Por 42 votos a 21, a Assembleia Legislativa do Rio de Janeiro (Alerj) decidiu revogar a prisão de seu presidente, Rodrigo Bacellar, em uma manobra que desafia a justiça e choca a opinião pública.

A decisão, tomada em plenário, protege o parlamentar de acusações gravíssimas. Bacellar é investigado por obstrução de justiça. Especificamente, o caso envolve a troca de mensagens com o deputado TH Joias, figura apontada pelas autoridades como um elo orgânico com facções criminosas. Além disso, esse contato teria ocorrido no exato momento em que provas de ilícitos eram destruídas. Consequentemente, o episódio reforça, de forma dolorosa, a percepção de que existe um sistema de blindagem exclusivo para o “colarinho branco”.

Por outro lado, a votação expôs uma profunda hipocrisia no discurso oficial. Enquanto o governo estadual intensifica operações policiais letais em comunidades, justificando centenas de mortes como combate ao crime, o parlamento age em direção oposta. Ou seja, a mesma base aliada que prega “lei e ordem” se mobilizou para livrar um líder político acusado de conluio com o crime organizado. Dessa forma, fica evidente que a infiltração de interesses criminosos no legislativo é tratada com leniência quando o objetivo é a manutenção do poder.

Nos bastidores, contudo, a união surpreendente entre rivais chamou a atenção. Embora o governador Cláudio Castro e Rodrigo Bacellar travem uma batalha velada pela sucessão estadual, o instinto de sobrevivência falou mais alto. Imediatamente, ambos mobilizaram suas bases para garantir a soltura. O motivo? O temor real de que a manutenção da prisão agravasse a situação de ambos no Tribunal Superior Eleitoral (TSE). Assim, a avaliação pragmática foi a de que a queda do presidente da Alerj poderia causar um “efeito dominó”, desestabilizando todo o “condomínio de interesses” que sustenta a atual gestão.

Para garantir o resultado, o governo atuou intensamente. Primeiramente, pressionou os parlamentares. Em seguida, conseguiu a fidelidade até mesmo de legendas fora do núcleo ideológico, como o PSD. Simultaneamente, a estratégia de defesa foi calculada: usou-se deputados do “baixo clero”, de perfil agressivo, para o embate no plenário. Com isso, as lideranças mais respeitadas foram poupadas do desgaste de defender o indefensável. Tudo isso, vale ressaltar, ocorreu enquanto se buscava dar a menor publicidade possível ao trâmite.

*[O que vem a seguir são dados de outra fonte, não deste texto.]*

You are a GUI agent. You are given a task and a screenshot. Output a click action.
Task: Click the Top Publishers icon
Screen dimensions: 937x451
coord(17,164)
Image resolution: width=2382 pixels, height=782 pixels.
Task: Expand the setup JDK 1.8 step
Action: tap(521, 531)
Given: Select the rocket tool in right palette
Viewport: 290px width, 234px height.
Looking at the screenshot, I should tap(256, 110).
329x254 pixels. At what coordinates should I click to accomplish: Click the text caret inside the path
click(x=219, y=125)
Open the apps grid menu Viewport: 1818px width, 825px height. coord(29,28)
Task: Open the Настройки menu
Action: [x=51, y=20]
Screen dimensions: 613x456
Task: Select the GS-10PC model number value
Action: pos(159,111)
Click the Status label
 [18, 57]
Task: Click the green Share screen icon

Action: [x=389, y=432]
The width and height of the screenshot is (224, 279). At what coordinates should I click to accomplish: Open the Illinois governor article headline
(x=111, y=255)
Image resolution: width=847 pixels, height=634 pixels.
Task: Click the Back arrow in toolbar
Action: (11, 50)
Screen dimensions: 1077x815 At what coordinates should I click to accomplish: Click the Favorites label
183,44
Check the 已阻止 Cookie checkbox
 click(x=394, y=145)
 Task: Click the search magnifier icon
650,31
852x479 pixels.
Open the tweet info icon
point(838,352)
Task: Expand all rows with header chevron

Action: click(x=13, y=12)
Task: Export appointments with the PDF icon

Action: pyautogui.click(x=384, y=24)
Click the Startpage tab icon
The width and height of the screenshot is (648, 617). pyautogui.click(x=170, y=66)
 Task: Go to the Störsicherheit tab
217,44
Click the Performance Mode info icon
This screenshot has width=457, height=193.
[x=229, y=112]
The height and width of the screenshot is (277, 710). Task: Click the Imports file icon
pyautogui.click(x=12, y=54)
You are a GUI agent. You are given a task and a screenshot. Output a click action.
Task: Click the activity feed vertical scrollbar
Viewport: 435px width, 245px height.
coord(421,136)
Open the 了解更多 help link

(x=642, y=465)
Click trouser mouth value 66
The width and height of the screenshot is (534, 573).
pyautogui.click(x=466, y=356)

Por fim, o desfecho consolida uma sensação de desesperança. Infelizmente, a certeza da impunidade se amplia no Rio de Janeiro. Ao normalizar a presença de figuras com laços criminosos na estrutura de poder, a Alerj envia uma mensagem clara à sociedade: a autoproteção tem precedência sobre a justiça. Portanto, enfraquece-se ainda mais a credibilidade das instituições que deveriam combater o crime, e não se aliar a ele.